Chris Wiegand meets Ernesto Quiñonez and dives into Spanish Harlem with Bodega Dreams
With the short story collection Drown, Junot Diaz proved that modern literary representations of the Latin American experience could be both critically and commercially successful and Ernesto Quiñonez’s assured debut novel Bodega Dreams follows suite. Published in the U.K. by Serpent’s Tail, it has already gone down a storm in the States, earning Quiñonez the respect of acclaimed Latino authors such as Esmeralda Santiago.
Set in New York City’s Spanish Harlem, Bodega Dreams centres around a charismatic former activist with the Young Lords in the 1960s named Willie Bodega. Young Lord turned drug lord in the ’90s, Bodega idealistically plans to help out the people in his community by renovating the neighbourhood with profits from drug dealing. Bodega turns to Chino, the likable student who narrates the novel, to reach Vera, his one time lover from the ’60s. Chino is at first suspicious of, and then sympathetic towards Bodega, but when his best friend Sapo is drawn deep into Bodega’s web of crime things become more complicated and Chino’s relationship with his wife Blanca is put under strain.
Ernesto Quiñonez grew up in Spanish Harlem himself and explains that the setting is one of the most important things for him about the novel: “It’s basically a fact in the United States, that a lot of Latino issues go uncovered, especially in neighbourhoods like Spanish Harlem. They get totally ignored…I name a lot of places in the novel because I want the world to know that they exist. I wanted to show that this is a neighbourhood that is vibrant and a big cultural force in New York City.and that you can’t keep ignoring us, we’re part of the United States.”

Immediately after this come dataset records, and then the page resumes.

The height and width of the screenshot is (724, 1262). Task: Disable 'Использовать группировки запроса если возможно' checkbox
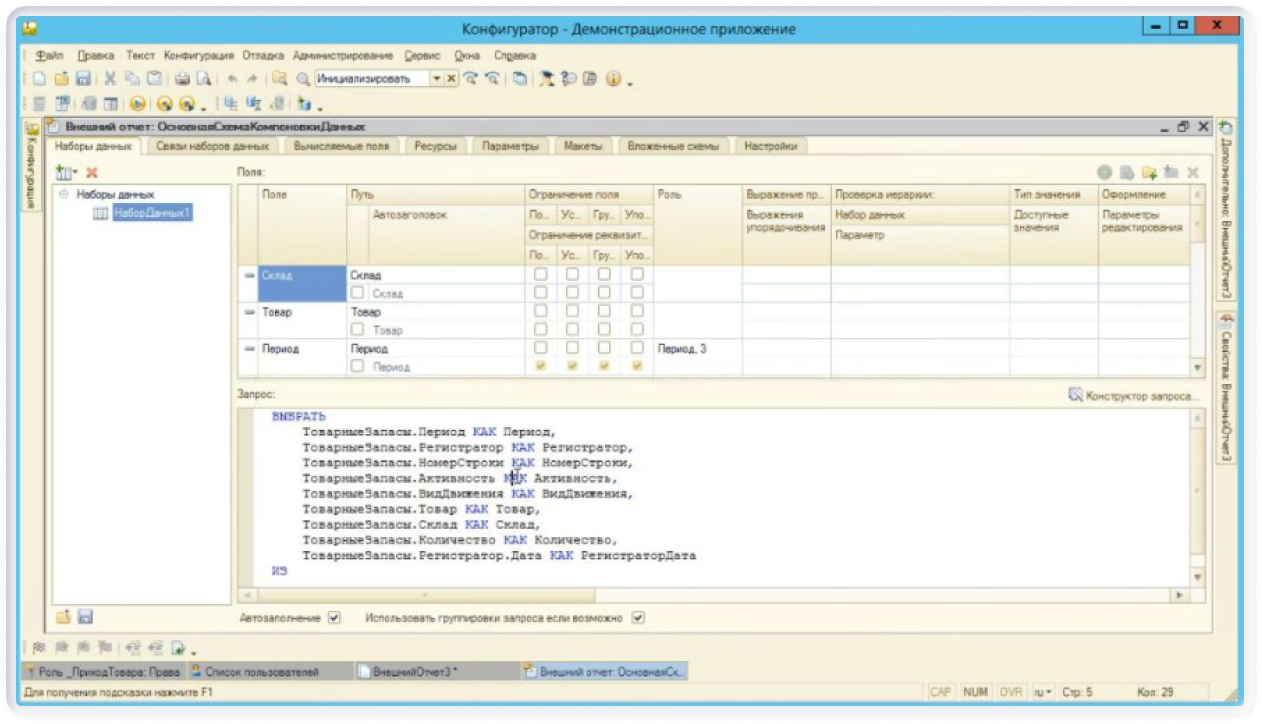pos(638,618)
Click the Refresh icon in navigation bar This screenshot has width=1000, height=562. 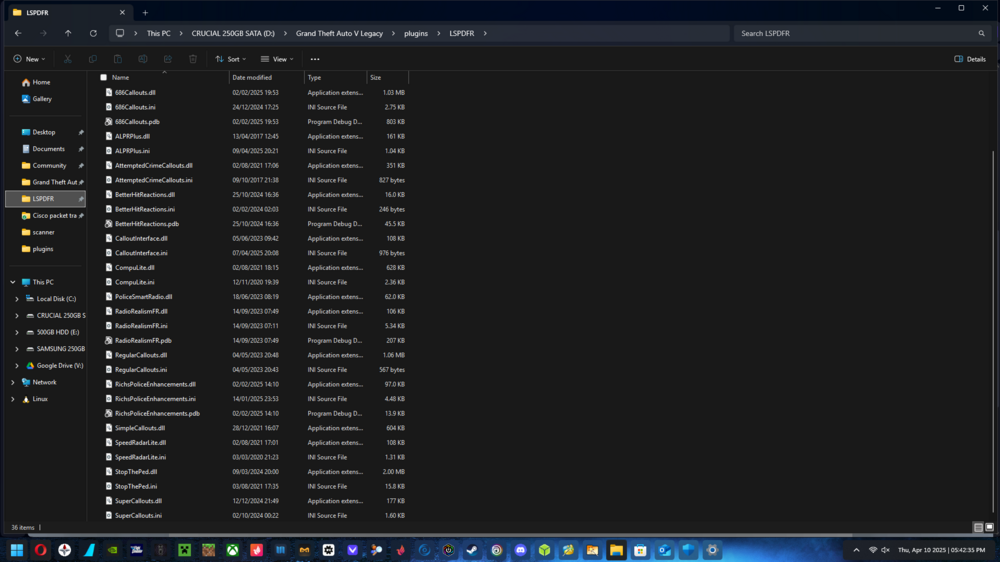(x=93, y=33)
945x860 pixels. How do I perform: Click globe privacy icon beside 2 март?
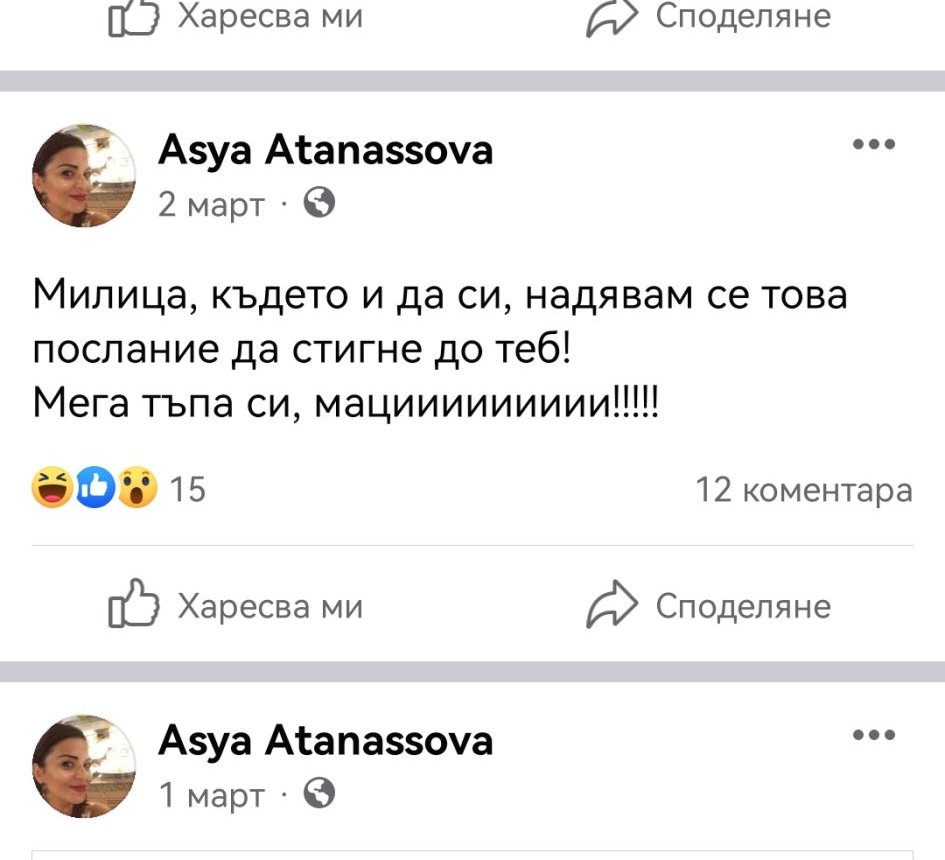[x=318, y=204]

The neighbourhood that Quiñonez presents in the novel is often a dangerous one, where the locals face a daily struggle for existence. Sapo remarks that “It’s a Timex world” where “everyone takes a lickin’ but you got to keep on tickin’.” Opening with Chino’s memories of school fights, Bodega Dreams is a hard-hitting novel in more ways than one. It is split into three books, the first two of which are told in a series of ’rounds’ that each end with a knockout. Quiñonez acknowledges that when he was growing up “it was always a fight – especially in the ’70s and early ’80s when New York City was bankrupt. If things broke then they stayed broken. And if you lived in a ghetto it was twice as bad. Since we couldn’t take it out on Jimmy Carter or Ronald Reagan, we took it out on each other.That’s why I made it a fight, because everyday was a struggle.”

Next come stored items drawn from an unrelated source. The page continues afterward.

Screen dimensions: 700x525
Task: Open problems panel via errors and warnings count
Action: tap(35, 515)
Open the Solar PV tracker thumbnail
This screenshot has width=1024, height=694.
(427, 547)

Quiñonez explains that he uses the plot of Jazz Age novel The Great Gatsby as a model for Bodega Dreams. At first glance, F. Scott Fitzgerald’s 1925 tale of splendour and sophistication on New York’s Long Island may seem like an unusual base for the story of a 1990s drug lord, but Quiñonez challenges this, saying that “When I see Gatsby, I see a poor guy who would do anything to become rich.” He adds, “When rich people see Gatsby they think that he belongs to them, but Gatsby does not belong to the rich. Gatsby belongs to the poor. He was a hoodlum.”
As a creative writing teacher, Quiñonez encourages his students to use similar established literary frames as scaffolding for their own characters, claiming “all the stories have already been told” and that the most important thing is to make the story your own. The secret for this is the author’s own literary voice, and one of the most immediately striking things about Bodega Dreams is the richness of the novel’s language – a mixture of various dialects, gritty urban American rhythms and what Quiñonez calls “Spanglish.” He describes Spanglish as “not two languages that chop each other up, but words that don’t exist in either language.”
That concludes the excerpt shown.